SDAT game for renting out of indoor stadia to meet expenses

Decision after much debate over renting out facilities for non-sporting activities; 13 more stadia to open this year; SDAT to announce tariffs after meeting in July

Published: 29th June 2016 06:14 AM  |   Last Updated: 29th June 2016 06:14 AM   |  A+A-


CHENNAI: Faced with the spiralling cost of maintaining indoor stadia across the State, the authorities have decided to rent them out for non-sporting activities, including meetings and cultural events, without affecting sporting events.

Of the five stadia that it runs and 13 more in the pipeline set to be opened this year, only the multi-purpose indoor stadium in Periyamet in Chennai is being rented out for private programmes. “Soon, similar facilities in other districts, including Salem, Krishnagiri and Dharmapuri, will be rented out. The Sports Development Authority of Tamil Nadu (SDAT) will announce the tariffs after the executive committee meeting to be held in July,” said a highly placed source in the Department of Youth Welfare and Sports Development.

The decision was not an easy one to take, as there has been quite a debate for and against renting such facilities for non-sporting activities. The first time it was taken up was way back in 1982, when the then government banned holding public meetings and cultural programmes in stadia, except those organised by the government. The authorities noted that such functions often caused damage.

This was relaxed in 1996, when permission was given to conduct music, dance, theatre and similar entertainment shows and public meetings at the indoor stadium, Chennai. It, however, was not without trouble.

The then opposition leader, J Jayalalithaa, had raised objection when the stadium was rented out for Tamil Nadu Film Producers Association for its Platinum Jubilee celebration in 1998. However, the government said strict measures were taken to ensure that no damage was caused and clarified that similar facilities in other districts were strictly reserved only for sporting activities. The Education Department (under which SDAT was functioning then) relaxed the ban in the later years to permit non-sporting events in the rest of the stadia, but only those organised by the government.

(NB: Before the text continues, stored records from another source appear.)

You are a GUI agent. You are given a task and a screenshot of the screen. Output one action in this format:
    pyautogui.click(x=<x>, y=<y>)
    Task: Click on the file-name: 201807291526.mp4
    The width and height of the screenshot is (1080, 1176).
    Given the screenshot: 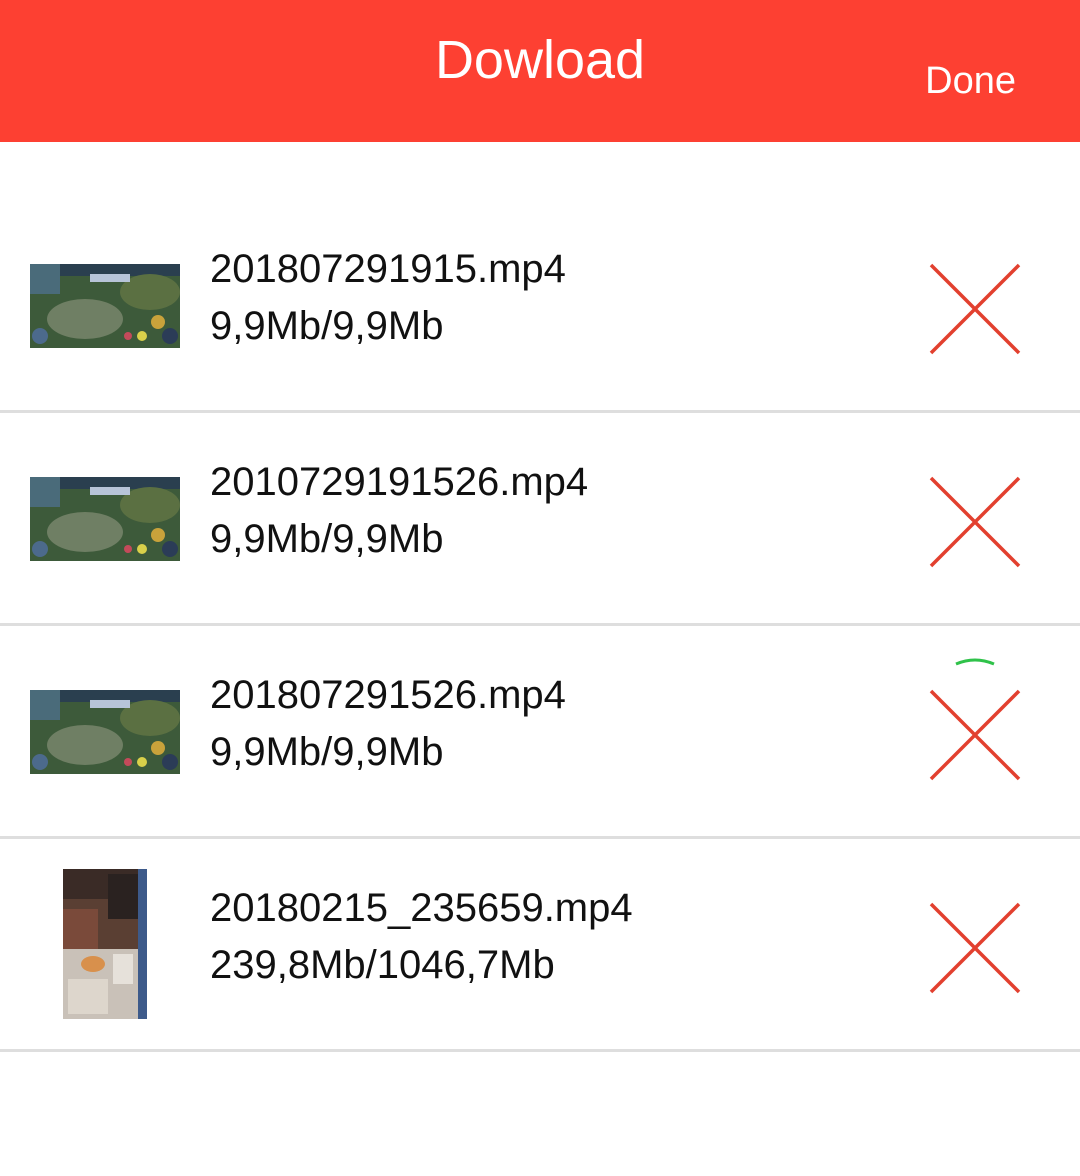 What is the action you would take?
    pyautogui.click(x=388, y=695)
    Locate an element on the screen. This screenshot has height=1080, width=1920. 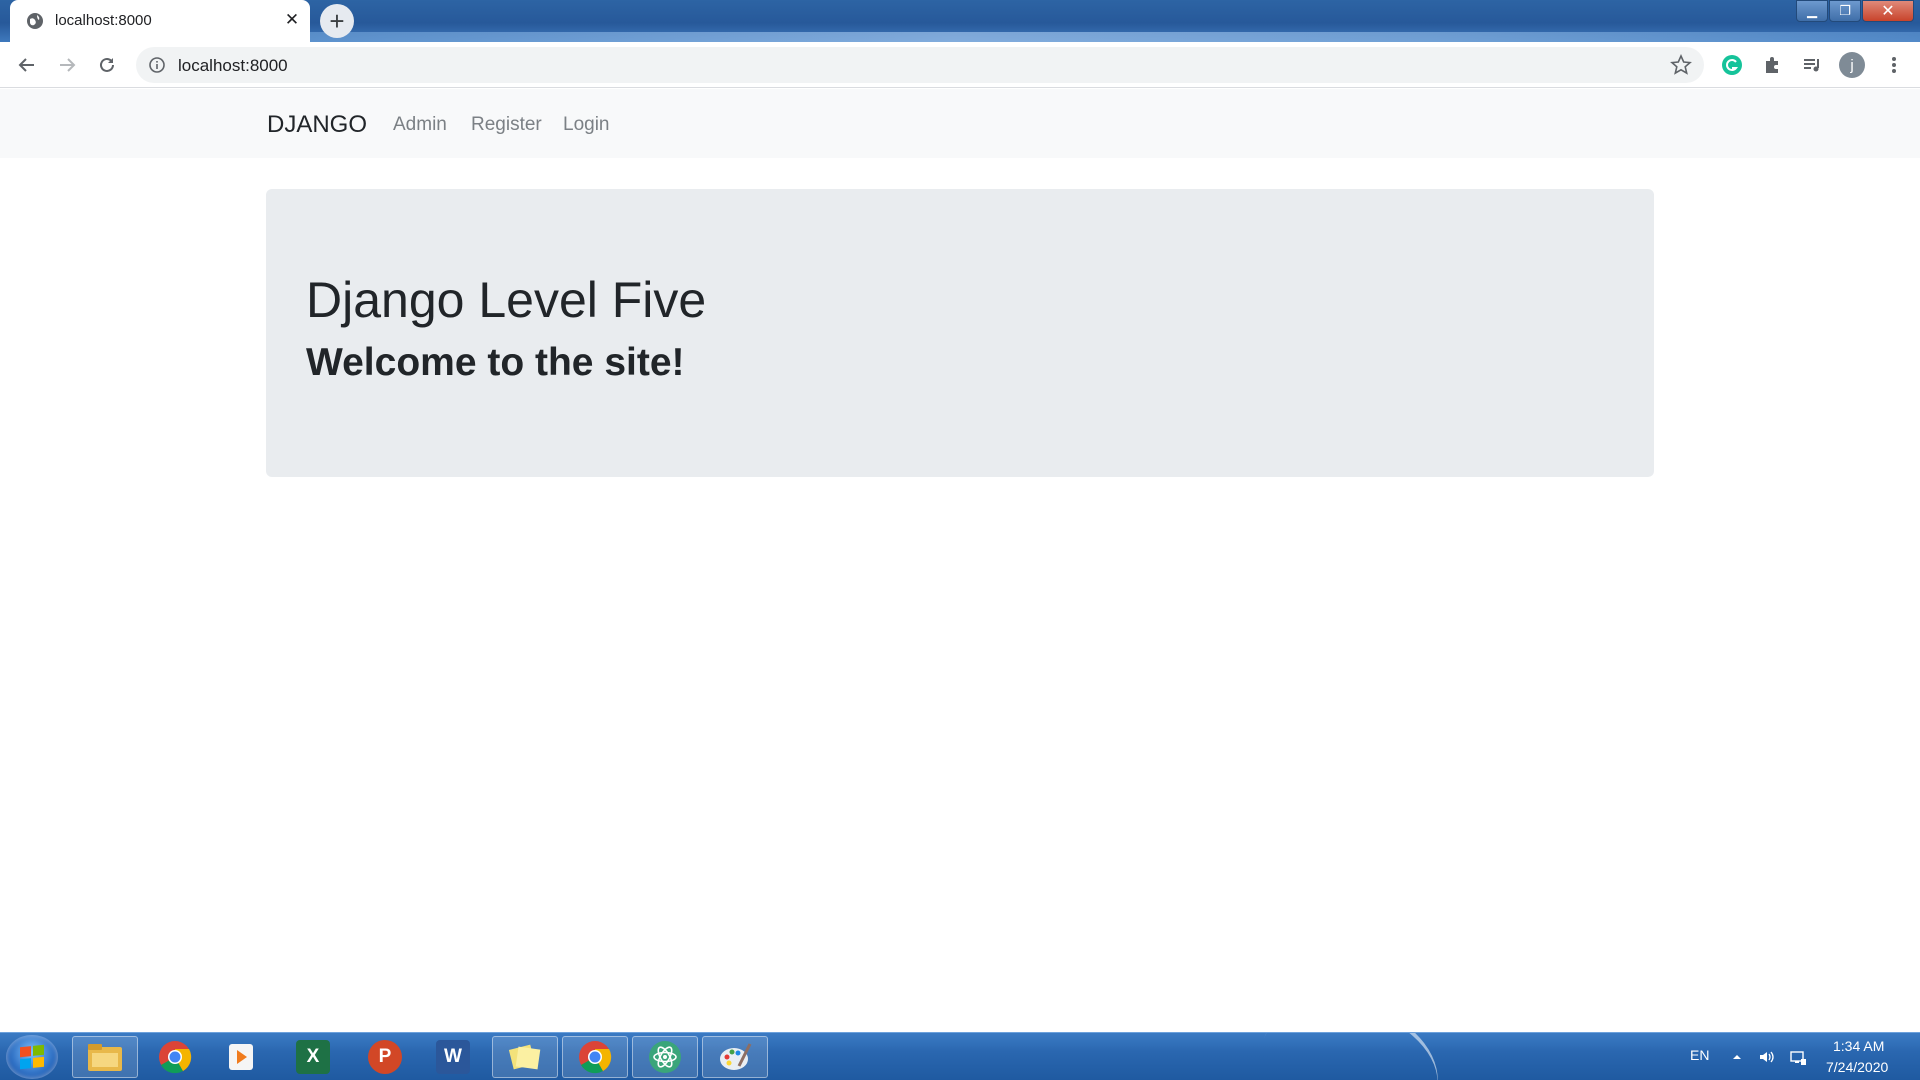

In 2005, following a writ petition filed in the Madras High Court by a karate champion against conducting the farmers conference at the Periyamet stadium, the court questioned the maintainability of the government order in this regard. The State then moved the Supreme Court which allowed it to amend the order.

The rules have been amended now after detailed deliberations, sources told Express. “The revenue generated by renting out all indoor stadia will be used solely for their maintenance and promotion of sports activities,” said a senior SDAT official.

But this has not enthused athletes and the wider sporting fraternity. “Even though it would help SDAT earn revenue, regular practice might get affected in the long run, particularly when too many events get booked like in the case of Chennai Stadium,” said N Nizamudeen, coach of the national triple jump team for Olympics.

He added that minor damages on the wooden floors are inevitable despite covering them. But the SDAT official said the stadia would be rented out only on days when there was no sporting event scheduled and strict safeguards would be adhered to.

“No arches, dais, projections or flags of political and religious outfits will be permitted. The private organisations will be held responsible for damages,” the official added.